AIM OF THE TASK:
Using the text below on medication errors in children's hospices, answer each question briefly.
(a) About how many children receive care within the UK's hospice system?
(b) Which organization identified the need for the toolkit?
(c) How many hospices across the UK have adopted the toolkit since it was published?

Skip to content
Open menu Close menu

Reducing medication errors in children's hospices

Reducing medication errors in children's hospices

A toolkit for helping to reduce medication errors in children's hospices has been developed by Bradford researchers and widely adopted across the UK.

The toolkit enables hospice managers to review processes and implement improvements that ensure that medicines safety is a priority.

Around 8,000 children receive care within the UK's hospice system and many of them have complex needs and medication regimes. The Bradford Medicines Management Team have many years’ of experience investigating medication error management: previous research, funded by the Department of Health, led to the design of a novel medication error reporting scheme. Other research within the team has focused on the adult hospice system, identifying the impact on staff and their managers of reporting errors.

The need for the toolkit was identified by Children’s Hospices UK, now called Together for Short Lives, and its development was funded by the Department of Health. It focuses on key areas of risk, enabling hospice staff to identify the weak points in systems and processes. Advice on medicines regulation is included, as well as on the competencies needed to administer medication regimes. There are also guidelines on medicines reconciliation and transcribing, non-medical prescribing and error reporting.

Since its publication in 2011, 49 hospices across the UK have adopted the toolkit. Staff within these organisations have participated in a cultural change in which they now feel encouraged and supported in reporting errors and near misses. In many organisations the number of reported incidents within hospices and dispensing errors from NHS Trusts has increased, but not the number of incidents in which harm has been caused.

Regular reviews of all reported mistakes and the circumstances in which they were made have led to significant reductions in medication errors from both hospice staff and from NHS Trusts. These improvements mean a reduced risk to the children in these organisations’ care.

DATA SECTION:
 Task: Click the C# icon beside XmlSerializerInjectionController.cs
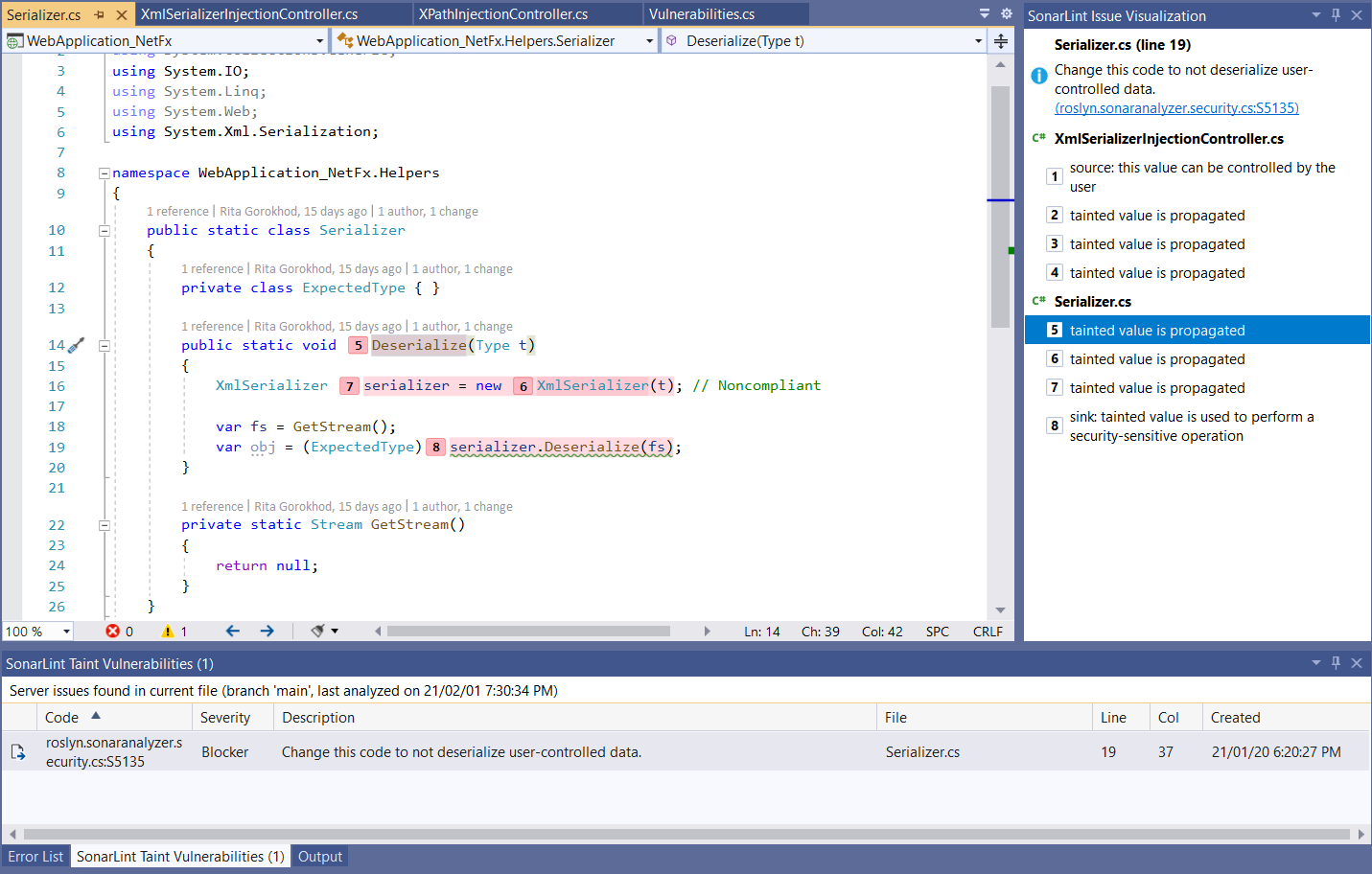click(x=1038, y=138)
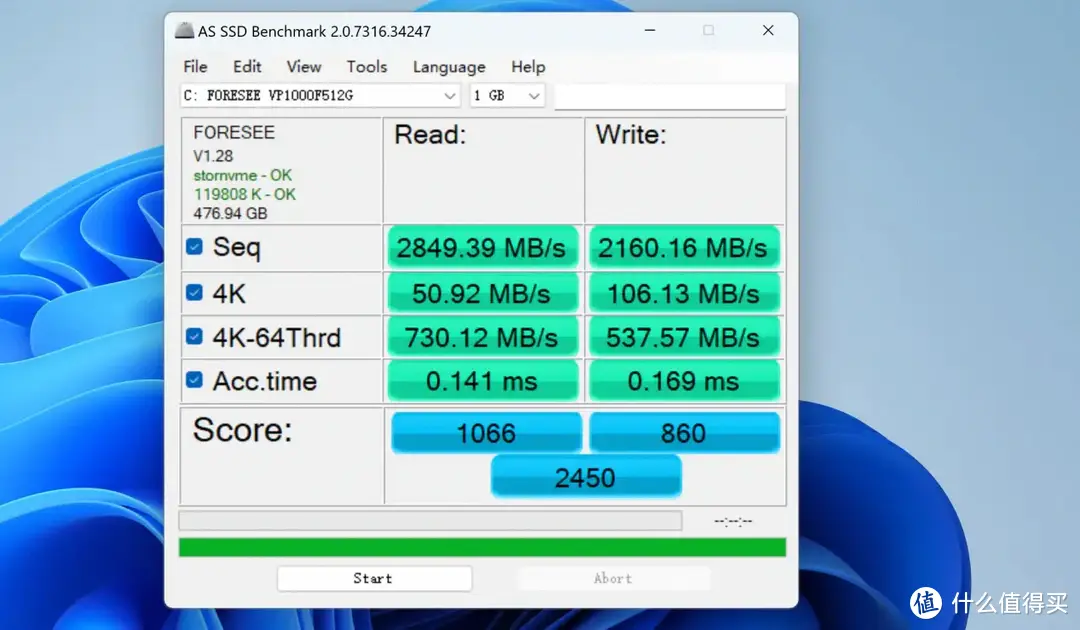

WRITTEN REPLY:
(a) Around 8,000 children.
(b) Children's Hospices UK, now called Together for Short Lives.
(c) 49 hospices.